While ‘Golden Boot’ winner Luis Suarez and Daniel Sturridge provided the goals, which sustained their challenge, Liverpool were left desperately looking for an alternative option in a key match at home to fellow challengers Chelsea.

Jose Mourinho’s side frustrated their hosts for long periods and could not be broken down in a pivotal 2-0 defeat, which not only ended an 11-game winning streak but also dented Liverpool’s confidence.

The visitors’ massed ranks of defence kept out the trickery and speed of Suarez and Sturridge and left manager Brendan Rodgers crying out for a different option.

Lambert’s surprise return to the club he left as a trainee at least provides the Reds boss with something different and the England international is keen to contribute.

“To be honest, I wasn’t expecting a chance at Liverpool but I have got it,” said Lambert. “Now that I’ve got it, I will do everything to not let it go and I am more than confident that I will take the chance and I will be able to improve my game again. I am mentally prepared for almost anything. I’ve experienced a lot of ups and downs and I believe I am at a time in my life when anything happens I can get the most out of it.

“I know what matters is what I do on the pitch and the minutes I play (and my job is) to help push the club forward. Whatever role Brendan has for me I just hope I can help them push on and hopefully clinch the title.”

When he left Southampton in June — with the best wishes of the management, who realised they could not deny him a return to his boyhood club — the striker wrote an open letter to fans thanking them for their support.

He also stressed how important Saints, for whom he scored 117 goals in 235 appearances, including 28 goals in 75 Premier League matches, had been to his career.

A quirk of the fixture computer saw his former side up first at Anfield on the opening weekend of this season, with Liverpool edging a 2-1 victory.
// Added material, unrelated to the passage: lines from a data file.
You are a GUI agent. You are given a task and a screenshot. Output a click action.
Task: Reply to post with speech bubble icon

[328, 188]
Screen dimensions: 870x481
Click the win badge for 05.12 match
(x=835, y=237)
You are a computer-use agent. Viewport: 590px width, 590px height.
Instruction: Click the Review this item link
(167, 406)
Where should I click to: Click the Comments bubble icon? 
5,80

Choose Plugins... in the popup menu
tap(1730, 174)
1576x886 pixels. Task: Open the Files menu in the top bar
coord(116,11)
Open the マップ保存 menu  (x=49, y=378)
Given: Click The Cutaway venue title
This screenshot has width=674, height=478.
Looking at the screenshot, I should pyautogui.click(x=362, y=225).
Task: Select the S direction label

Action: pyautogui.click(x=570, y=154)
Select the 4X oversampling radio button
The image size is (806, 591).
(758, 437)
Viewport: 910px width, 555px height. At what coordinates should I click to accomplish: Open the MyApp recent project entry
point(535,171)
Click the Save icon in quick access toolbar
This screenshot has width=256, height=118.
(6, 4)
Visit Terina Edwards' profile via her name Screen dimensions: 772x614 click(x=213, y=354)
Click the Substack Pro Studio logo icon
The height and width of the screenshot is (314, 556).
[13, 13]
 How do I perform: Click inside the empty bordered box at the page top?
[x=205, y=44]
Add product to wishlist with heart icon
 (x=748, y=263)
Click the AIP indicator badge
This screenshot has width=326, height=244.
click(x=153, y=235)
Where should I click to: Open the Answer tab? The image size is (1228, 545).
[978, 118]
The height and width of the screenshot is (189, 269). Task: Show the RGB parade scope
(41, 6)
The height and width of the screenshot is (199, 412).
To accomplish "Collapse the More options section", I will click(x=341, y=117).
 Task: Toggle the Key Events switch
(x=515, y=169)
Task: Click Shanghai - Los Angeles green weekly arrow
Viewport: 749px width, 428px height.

Lambert found himself in the unique position of being applauded by both sets of fans as he made his way onto the pitch.

“It was strange to come on against your old team-mates. I haven’t had many situations like that in my career, but you have to be as professional as you can,” he added. “It was special from the Liverpool fans making my debut, which was a dream, and it was special from Southampton fans, who showed a lot of respect and appreciation.”

Lambert fully intends to make the most of his second chance with the Merseysiders and said: “Even though I’m 32, I feel like a kid again. It’s not just playing for Liverpool, it is the fact I’m coming home. I’ve been away for eight years. All my dreams and wishes have come true in the end.”

Lambert, capped seven times by England, is still waiting for his first Liverpool goal having been denied it during a recent 3-1 loss to Manchester City at the Etihad Stadium. Having been introduced as a 79th-minute substitute, with the Reds trailing 3-0, Lambert’s header was parried by England colleague Joe Hart with the rebound appearing to go in off City defender Pablo Zabaleta.